• **Data for review**
--- START ---

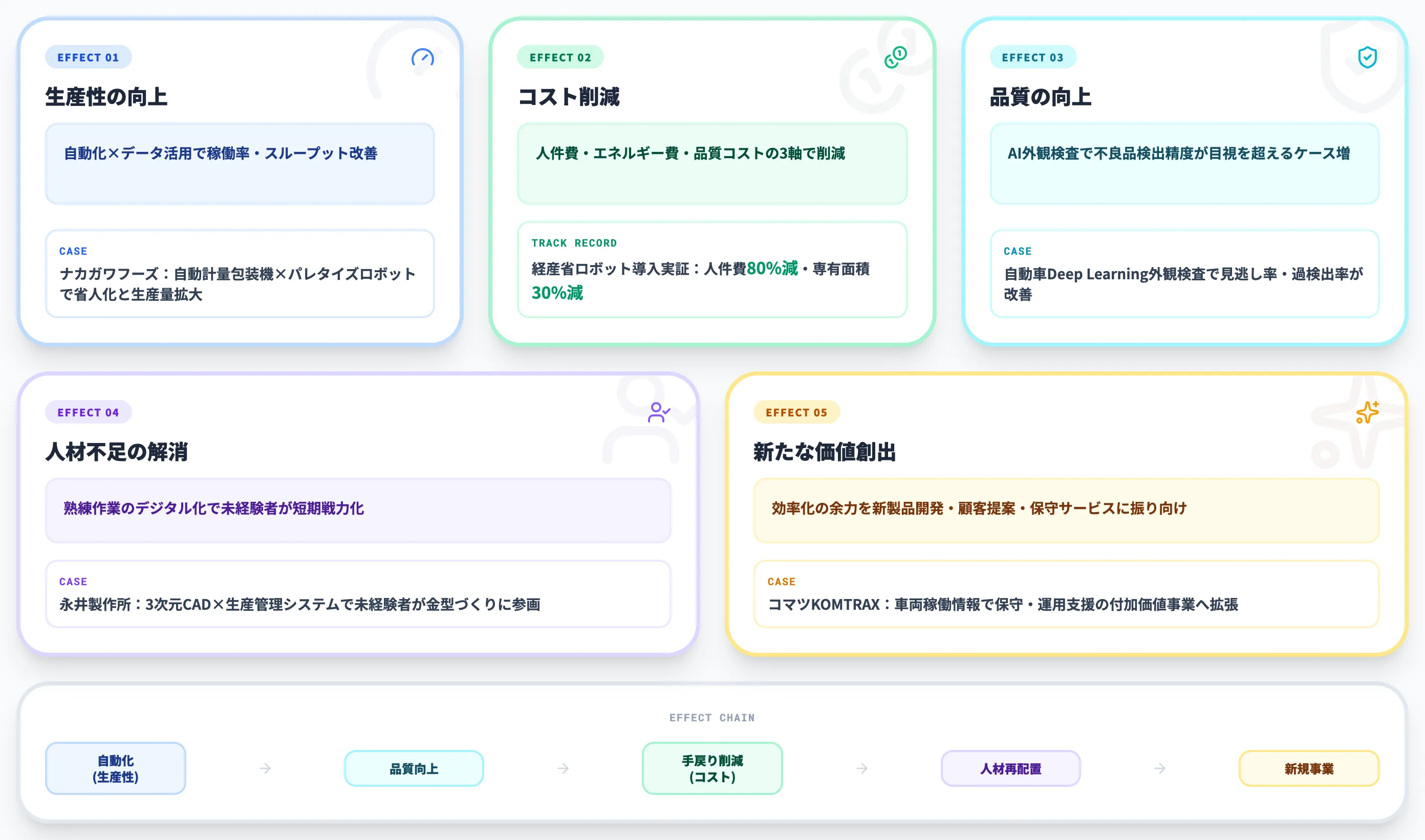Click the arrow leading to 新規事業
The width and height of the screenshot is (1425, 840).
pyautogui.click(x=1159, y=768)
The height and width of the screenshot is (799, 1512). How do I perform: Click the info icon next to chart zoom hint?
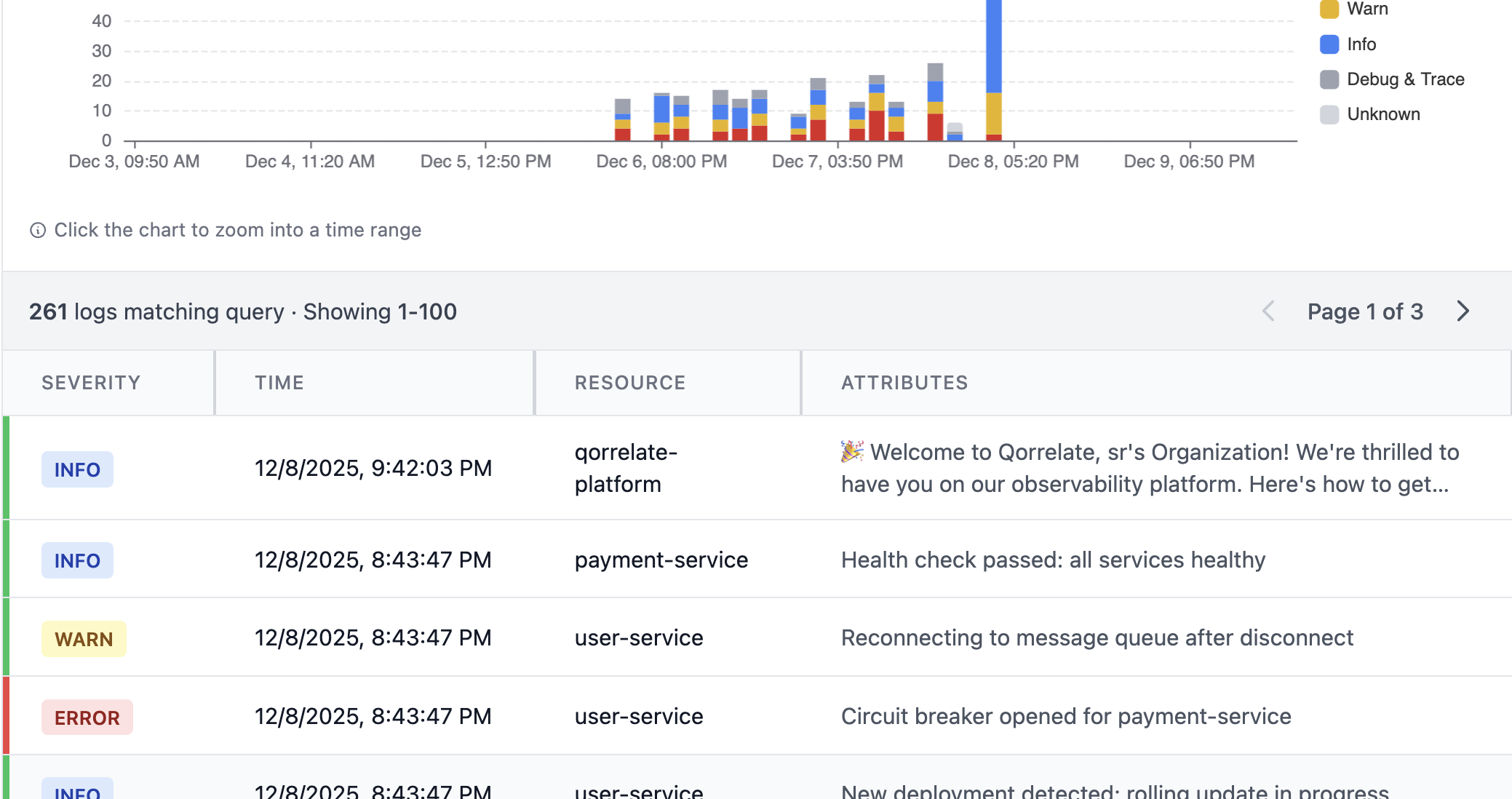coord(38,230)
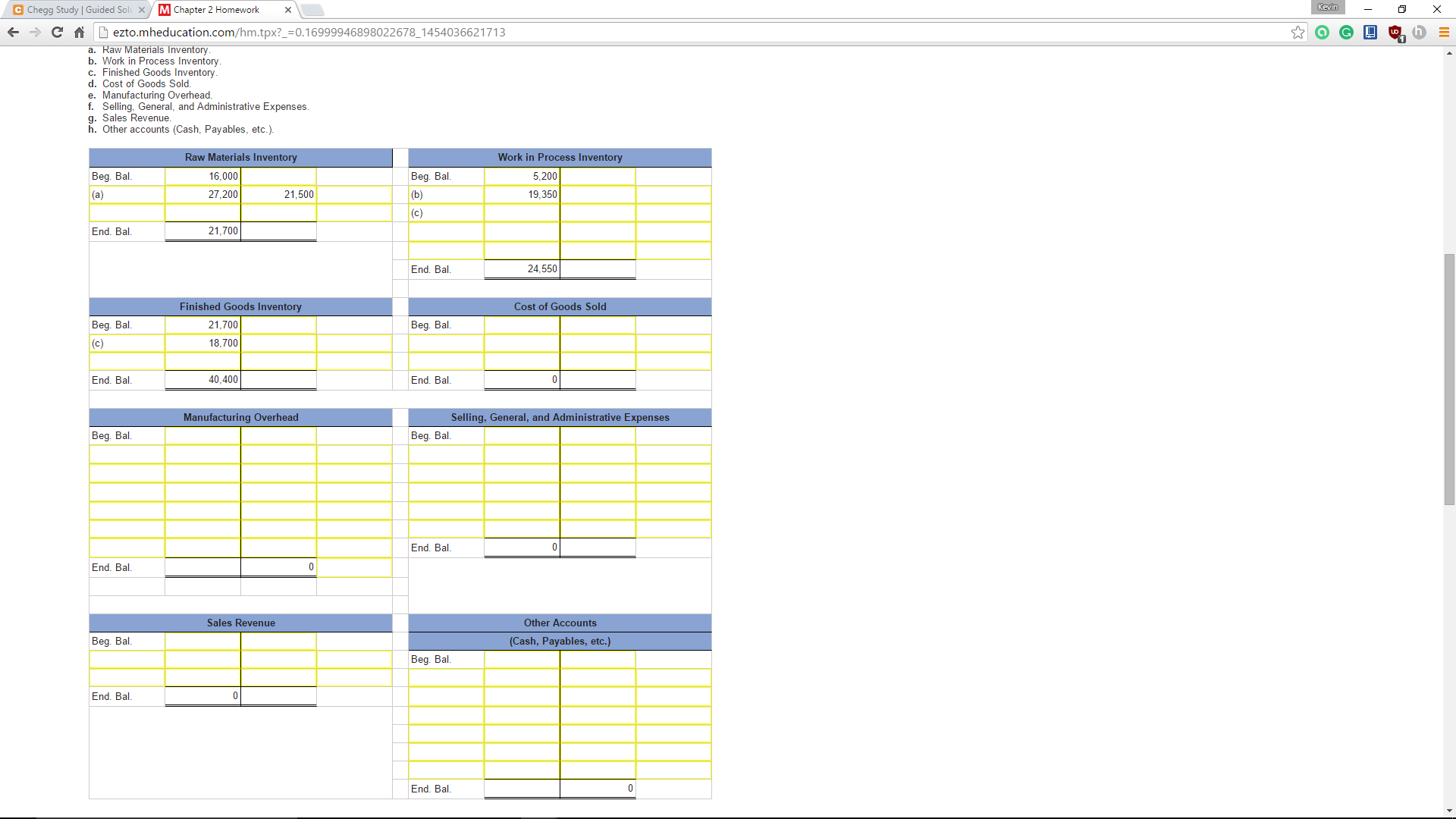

--- END ---

• **Your objective**
Pictures aside, transcribe exactly the lines from the line containing "The height and" through the final line of the material above.

• **Answer for this exercise**
The height and width of the screenshot is (799, 1512). How do I perform: Click the info icon next to chart zoom hint?
coord(38,230)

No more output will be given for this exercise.